*** GIVEN RECORDS ***

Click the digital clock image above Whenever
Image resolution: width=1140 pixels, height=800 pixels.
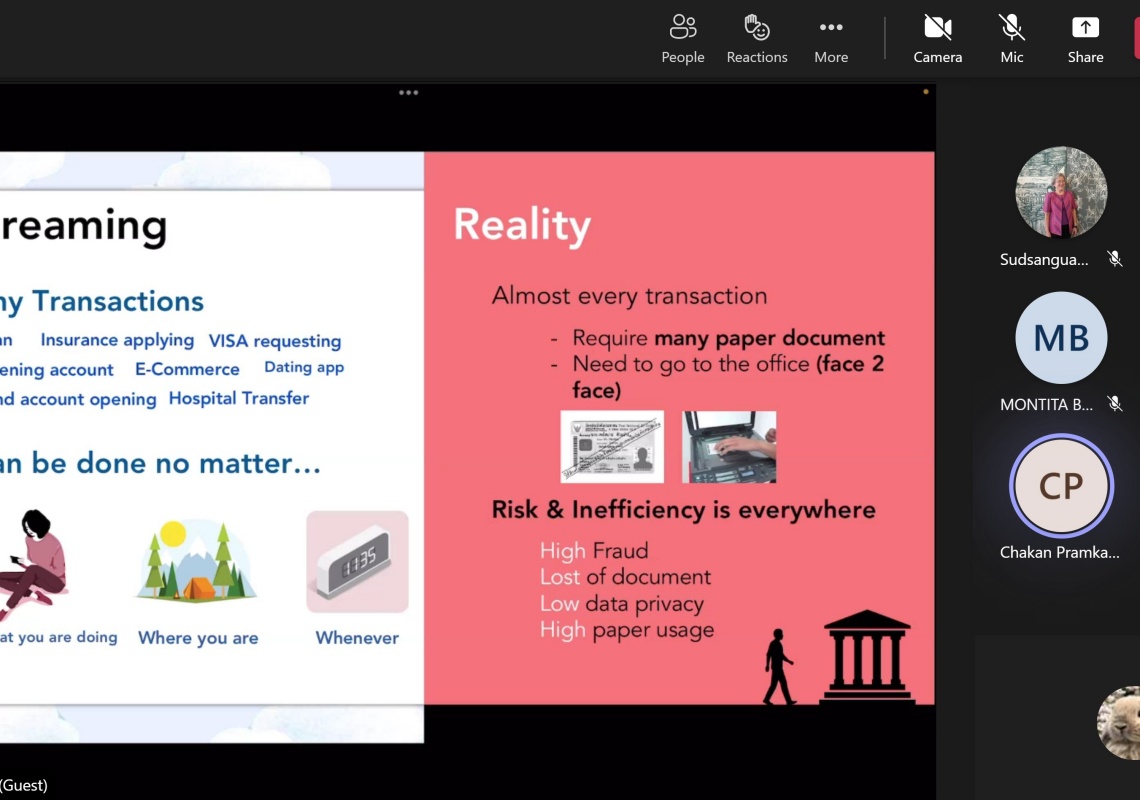tap(357, 562)
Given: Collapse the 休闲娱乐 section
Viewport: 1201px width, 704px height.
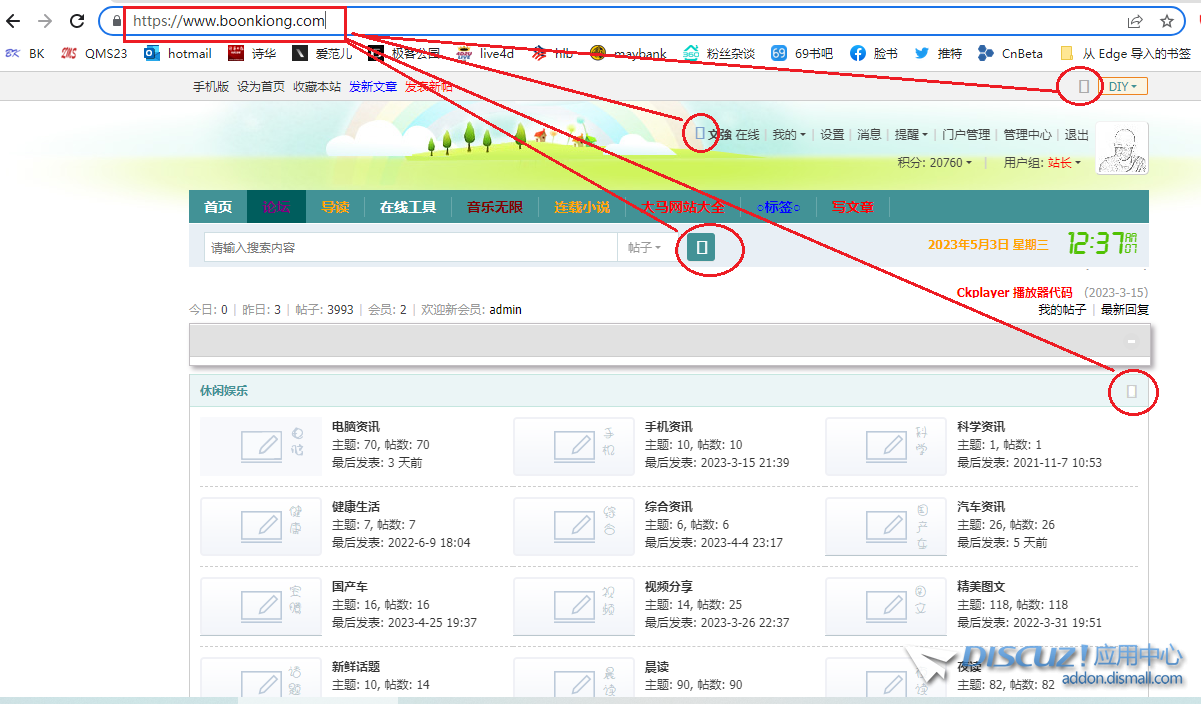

***

• WORK INSTRUCTION
Would you print all the entries again exactly, minus any pictures?

• RESPONSE BOX
Click the digital clock image above Whenever
Image resolution: width=1140 pixels, height=800 pixels.
tap(357, 562)
Given: Collapse the 休闲娱乐 section
Viewport: 1201px width, 704px height.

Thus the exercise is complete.